August 29, 2013
As we approach the end of our cruise, we’re also steaming through the heaviest ice pack yet. Last night, with all five engines running, we had to go off course to steer around impassable ridges. I woke a few times to the jostle and jolt of the ship as the ice tossed us back and forth. It feels nothing like the rhythmic rolling of waves in the ocean. Ice causes the ship to move unpredictably, in jerks and sways. It’s marvelous. Sometimes we feel the bow ride up on a ridge and come to a stop. Then, slowly, we back up and come at the ice again. Usually the first pass weakens the ice enough that we crack through on the second pass. Sometimes not, and we find a different, thinner route.
Since completing our last ice station, we’ve entered the final phase of the cruise: compiling data, writing reports, dismounting instruments, packing, and preparing to go home. Some members of the science party are nearly packed and ready to go; others, namely those working with the CTD casts, will continue sampling up until Friday night, leaving just two days to wrap up and pack up.
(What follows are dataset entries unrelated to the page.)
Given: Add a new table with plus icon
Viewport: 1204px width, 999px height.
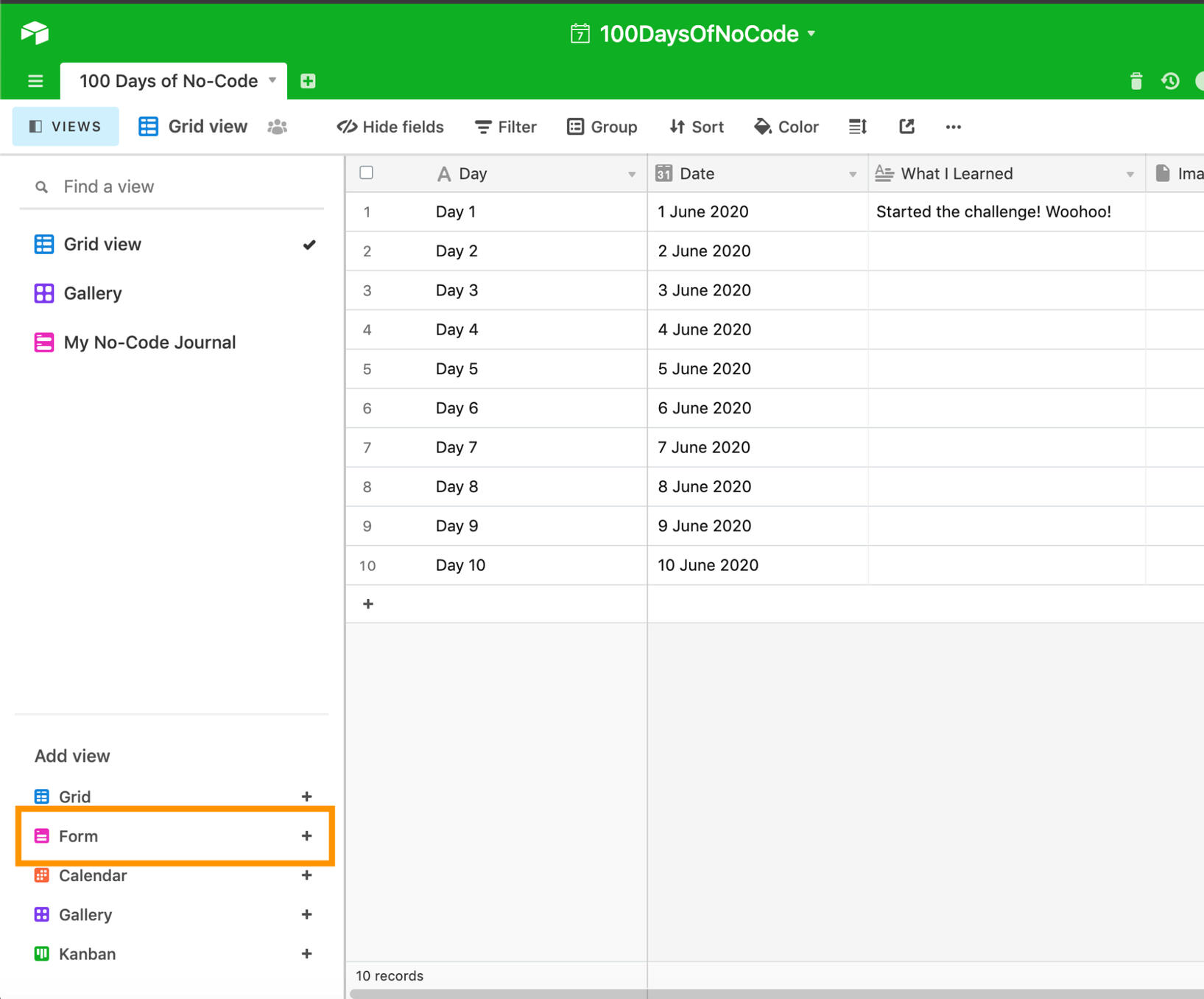Looking at the screenshot, I should tap(308, 81).
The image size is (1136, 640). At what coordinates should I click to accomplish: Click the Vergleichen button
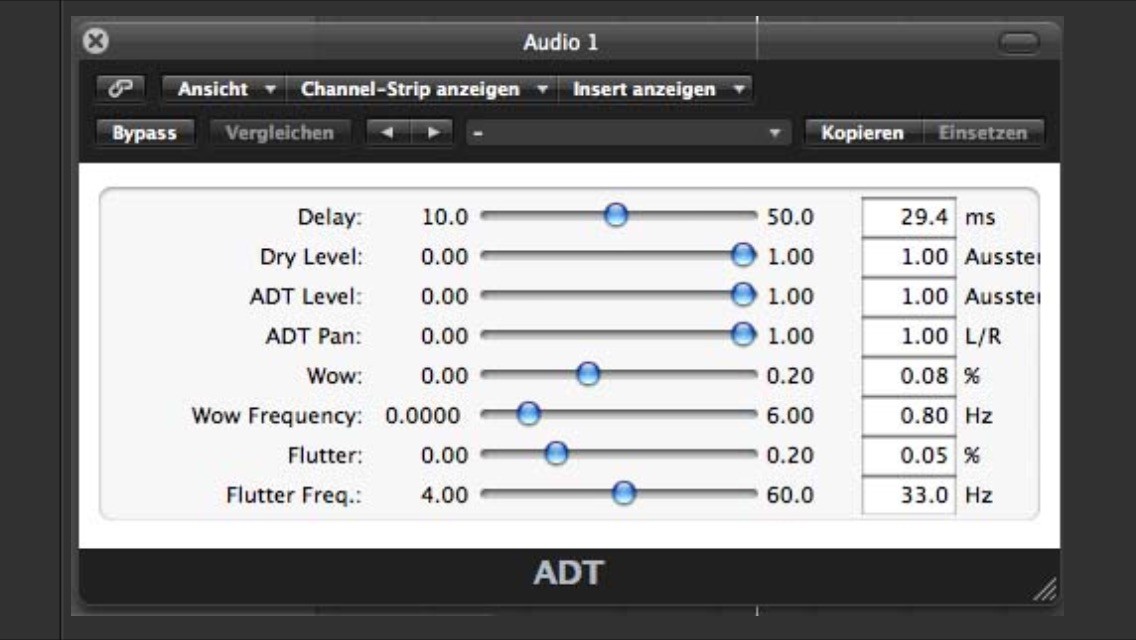[280, 133]

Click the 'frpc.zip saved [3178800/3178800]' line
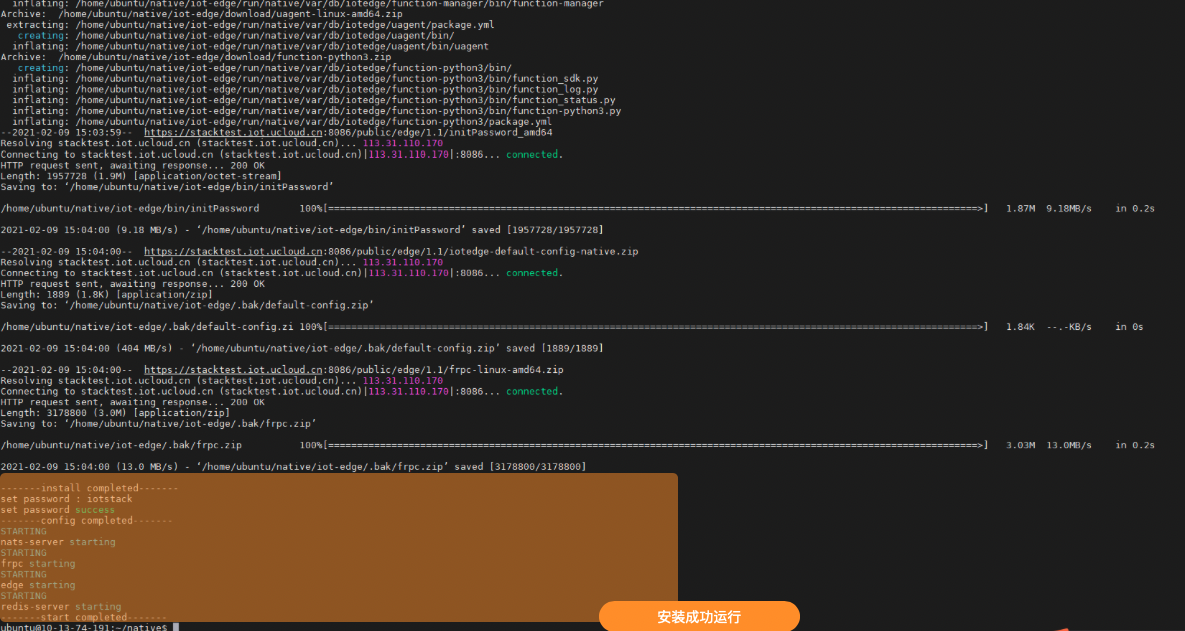pyautogui.click(x=293, y=467)
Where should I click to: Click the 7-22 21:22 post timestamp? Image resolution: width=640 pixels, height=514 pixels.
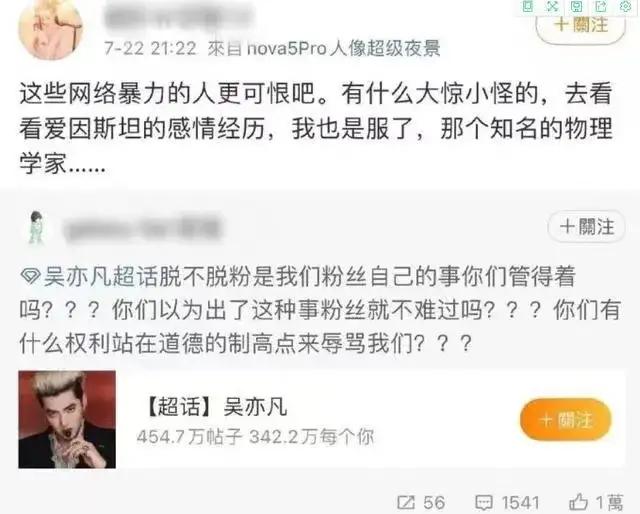(x=150, y=49)
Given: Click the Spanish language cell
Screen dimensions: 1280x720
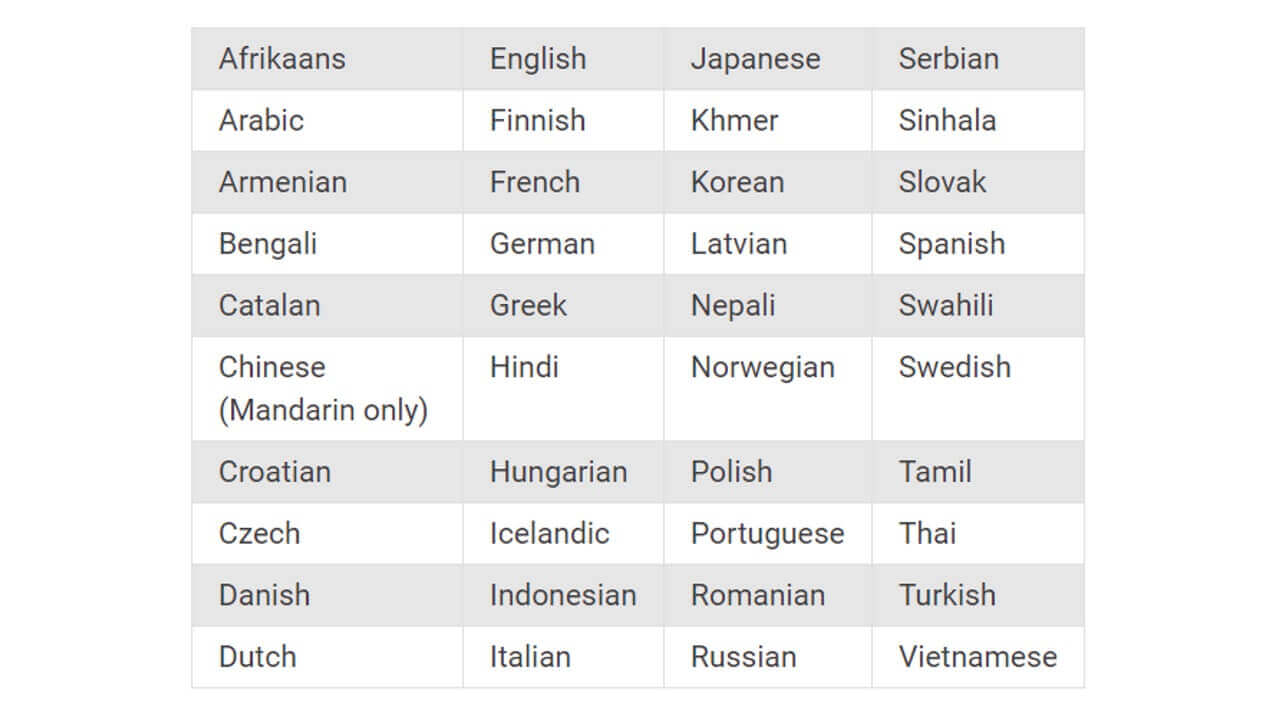Looking at the screenshot, I should (x=951, y=244).

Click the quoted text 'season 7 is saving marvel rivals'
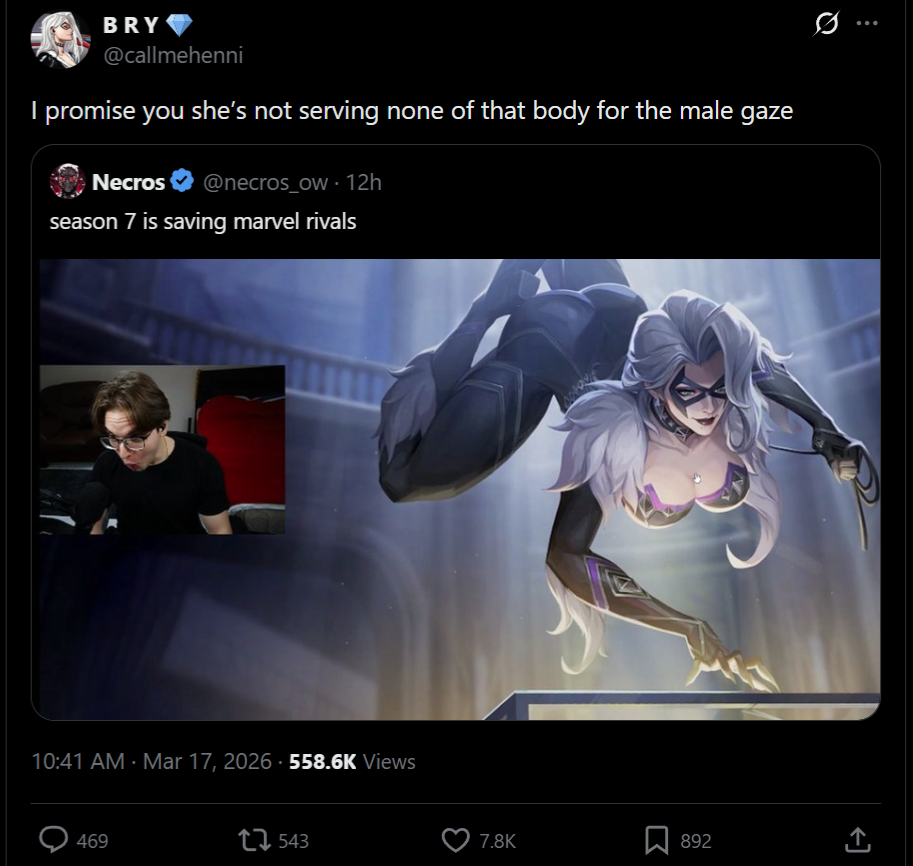click(x=203, y=222)
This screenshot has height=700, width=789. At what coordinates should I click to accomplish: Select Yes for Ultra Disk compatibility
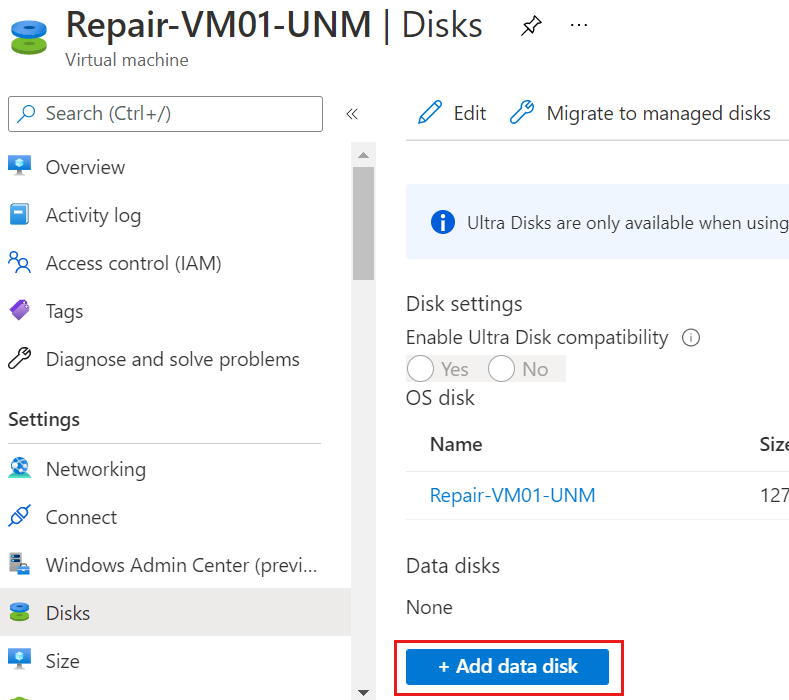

While standing in the frigid cold yesterday morning for an xctd deployment, I asked Ogi if he would miss the Arctic. “I miss… Japanese rice,” he said. Others look forward to returning to their families, running on solid ground, and sleeping without the sounds of ice crushing under the hull.
While there are plenty of things we do without on the ship, I’m still reluctant to leave. I’ve enjoyed the temporary freedom to focus intensely without the distractions of day-to-day life. For the last four weeks, we’ve had no commute, no daily news, limited email, no grocery shopping. In exchange, we’ve seen icescapes in misty mornings that look otherworldly, worked out on the frozen ocean where the only sound is from the wind, or the crunch of footsteps in snow, witnessed the dramatic change in sea ice after last year’s record low extent, and shared the ship with a fantastic crew from the Canadian Coast Guard.